▶ **Фрагмент документа**:
"""

Когда левая критика, а именно Аликата, обвиняет фильм «Леопард» в «декадентстве», тот же Тольятти 2 апреля 1963 года пишет Тромбадори: «Я посмотрел в Турине „Леопарда“ — это великое произведение. Прошу тебя, если вдруг увидишь Висконти, передай ему мое восхищение и безоговорочную поддержку. Кажется, будто он снова и снова превосходит самого себя… Скажи ему вот еще что: пусть не соглашается ни на какие сокращения, которых от него потребуют. Главное, пусть не трогает сцену бала — это вершина всего произведения, именно там достигает пика неистовство стиля и картина становится наваждением (не уверен, что нахожу верные слова), которое есть признак великих художественных свершений».
«Тольятти, — писал Тромбадори, — всегда гордился тем, что Висконти заодно с партией. Как человек прогрессивный, Пальмиро старался выражать свое мнение публично, пусть даже это и отдавало тщеславием. Позиция партии в отношении гомосексуализма более чем известна (уж я-то могу судить об этом, ведь это я в 1956–1957 годах выступал в защиту Пазолини в Contcmporaneo), и я не думаю, что Тольятти в глубине души придерживался каких-то иных взглядов; но это делало еще более значимыми те настойчивые знаки уважения и симпатии, которые он постоянно выказывал по отношению к Висконти.
Когда Тольятти с подругой Нильдой Джотти бывал на премьерах театральных постановок, он приходил в ложу Висконти — не после окончания пьесы, а в первом или втором антракте, чтобы побеседовать с ним совершенно непринужденно… Расположение Тольятти к Висконти имело культурную подоплеку, точнее — оно было связано с внутрипартийной борьбой в области культуры».
Партийный секретарь был, конечно, «человеком прогрессивных взглядов», но в большей степени — все-таки консерватором. Он не без оснований усматривал в творчестве режиссера возвращение к национальным традициям, к той человеческой и гражданской культуре, порождением которой был и он сам. Тольятти смотрел сквозь пальцы на гомосексуальность Висконти, для него он был родственной душой, пусть даже и дальним родственником в коммунистической семье. По правилам, принятым в окружении Тольятти, «соседских детей мать не шлепает».
Между этими двумя людьми никогда не было близкой связи, то есть таких отношений, которые можно было бы назвать «дружескими». Однако это не мешало вездесущему «приемному отцу» оказывать влияние и на художественный выбор, и на нравственные запросы Висконти. Сценарист Энрико Медиоли объяснит, что «Висконти прислушивался к мнению и советам всего двух или трех людей, в том числе — Антонелло Тромбадори и Тольятти». Когда этот последний умер в августе 1964 года, Висконти счел долгом воздать дань уважения тому, кого называл «новым Кавуром», преданным делу национального единства, и даже больше — вождем и образцом, о котором он десять лет спустя, незадолго до собственной кончины, напишет так:
Мне представляется, что подлинное величие — это величие того, кто отождествляет себя со своим народом: именно таким человеком был Пальмиро Тольятти, до конца дней сохранявший молодость духа, более живую душу, чем у большинства сегодняшней молодежи… Тольятти лучился простодушием, добротой, любезностью, остроумием. Настоящий интеллектуал, редкость среди политиков. Многим политическим деятелям сегодняшнего дня просто нечего сказать, от них новым поколениям, снедаемым неуверенностью в завтрашнем дне, не останется ни слова.

"""

▶ **Исходные строки**:
"""

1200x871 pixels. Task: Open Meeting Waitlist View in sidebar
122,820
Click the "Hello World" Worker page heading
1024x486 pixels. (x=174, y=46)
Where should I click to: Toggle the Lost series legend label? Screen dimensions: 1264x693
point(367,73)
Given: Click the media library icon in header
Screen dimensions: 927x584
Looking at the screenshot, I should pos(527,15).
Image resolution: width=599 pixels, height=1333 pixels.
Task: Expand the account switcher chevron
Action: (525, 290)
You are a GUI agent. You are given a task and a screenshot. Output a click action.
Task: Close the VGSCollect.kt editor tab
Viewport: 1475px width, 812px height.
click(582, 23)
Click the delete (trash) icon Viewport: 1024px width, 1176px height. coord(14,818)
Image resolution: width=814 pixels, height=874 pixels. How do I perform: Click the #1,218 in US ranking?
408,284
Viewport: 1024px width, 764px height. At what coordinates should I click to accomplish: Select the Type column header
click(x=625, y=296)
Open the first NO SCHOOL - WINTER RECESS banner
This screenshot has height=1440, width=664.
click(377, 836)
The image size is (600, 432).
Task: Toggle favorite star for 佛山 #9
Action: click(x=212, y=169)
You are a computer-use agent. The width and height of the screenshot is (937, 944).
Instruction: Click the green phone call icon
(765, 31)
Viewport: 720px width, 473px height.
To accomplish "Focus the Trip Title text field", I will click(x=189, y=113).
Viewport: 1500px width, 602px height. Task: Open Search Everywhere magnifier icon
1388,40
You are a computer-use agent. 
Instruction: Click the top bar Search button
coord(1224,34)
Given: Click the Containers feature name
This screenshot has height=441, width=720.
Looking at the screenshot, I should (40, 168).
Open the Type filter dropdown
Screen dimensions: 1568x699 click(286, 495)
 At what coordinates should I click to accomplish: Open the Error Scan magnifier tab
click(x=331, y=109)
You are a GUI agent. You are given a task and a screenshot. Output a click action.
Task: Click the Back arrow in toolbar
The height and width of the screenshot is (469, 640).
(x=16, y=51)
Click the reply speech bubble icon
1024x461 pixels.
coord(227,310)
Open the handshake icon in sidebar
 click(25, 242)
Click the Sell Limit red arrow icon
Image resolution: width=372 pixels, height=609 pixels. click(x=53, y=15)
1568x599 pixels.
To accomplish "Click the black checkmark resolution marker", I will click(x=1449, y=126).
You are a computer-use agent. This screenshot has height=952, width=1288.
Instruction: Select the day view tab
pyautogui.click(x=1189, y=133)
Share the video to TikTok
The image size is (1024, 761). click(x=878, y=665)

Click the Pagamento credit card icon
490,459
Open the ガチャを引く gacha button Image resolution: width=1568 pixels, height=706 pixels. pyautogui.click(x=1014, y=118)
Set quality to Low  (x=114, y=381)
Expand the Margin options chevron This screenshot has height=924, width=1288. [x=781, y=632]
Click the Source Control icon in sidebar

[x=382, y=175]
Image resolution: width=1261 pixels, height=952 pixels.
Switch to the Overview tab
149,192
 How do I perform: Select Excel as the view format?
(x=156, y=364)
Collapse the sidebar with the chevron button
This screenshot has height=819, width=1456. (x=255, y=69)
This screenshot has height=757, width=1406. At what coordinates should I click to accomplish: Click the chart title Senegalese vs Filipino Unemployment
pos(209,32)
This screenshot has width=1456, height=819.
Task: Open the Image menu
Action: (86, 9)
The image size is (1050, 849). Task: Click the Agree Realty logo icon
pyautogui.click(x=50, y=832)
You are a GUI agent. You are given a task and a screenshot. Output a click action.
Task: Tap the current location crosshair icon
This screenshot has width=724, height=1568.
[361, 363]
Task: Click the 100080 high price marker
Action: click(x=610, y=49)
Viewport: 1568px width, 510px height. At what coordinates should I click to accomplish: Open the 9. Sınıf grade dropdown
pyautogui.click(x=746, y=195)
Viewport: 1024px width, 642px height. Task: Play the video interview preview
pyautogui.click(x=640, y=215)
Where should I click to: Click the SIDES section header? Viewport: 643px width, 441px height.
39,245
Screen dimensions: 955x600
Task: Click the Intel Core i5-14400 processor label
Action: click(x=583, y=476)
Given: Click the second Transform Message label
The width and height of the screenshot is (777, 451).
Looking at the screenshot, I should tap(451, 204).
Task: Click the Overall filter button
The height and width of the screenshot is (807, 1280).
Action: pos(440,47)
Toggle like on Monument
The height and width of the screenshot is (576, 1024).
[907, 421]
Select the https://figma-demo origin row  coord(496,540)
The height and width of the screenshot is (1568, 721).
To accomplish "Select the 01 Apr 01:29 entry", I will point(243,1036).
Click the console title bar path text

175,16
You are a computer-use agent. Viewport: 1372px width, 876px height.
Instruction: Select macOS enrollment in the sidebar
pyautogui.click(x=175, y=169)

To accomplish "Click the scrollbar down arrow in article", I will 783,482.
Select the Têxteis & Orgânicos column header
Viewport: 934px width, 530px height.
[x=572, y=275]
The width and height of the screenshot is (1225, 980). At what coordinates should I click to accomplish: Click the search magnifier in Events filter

"""

▶ **Что нужно сделать**:
a) Перескажите фрагмент документа об отношениях Тольятти и Висконти в двух предложениях.
b) Какую сцену «Леопарда», согласно фрагменту документа, Тольятти просил Висконти не трогать?

▶ **Ответы на задания**:
a) Пальмиро Тольятти восхищался фильмом Висконти «Леопард» и постоянно выказывал режиссеру знаки уважения и симпатии, хотя близкой дружбы между ними никогда не было. Тольятти влиял на художественный выбор Висконти, а тот после его смерти в августе 1964 года воздал ему дань уважения и называл его «новым Кавуром».

b) Сцену бала.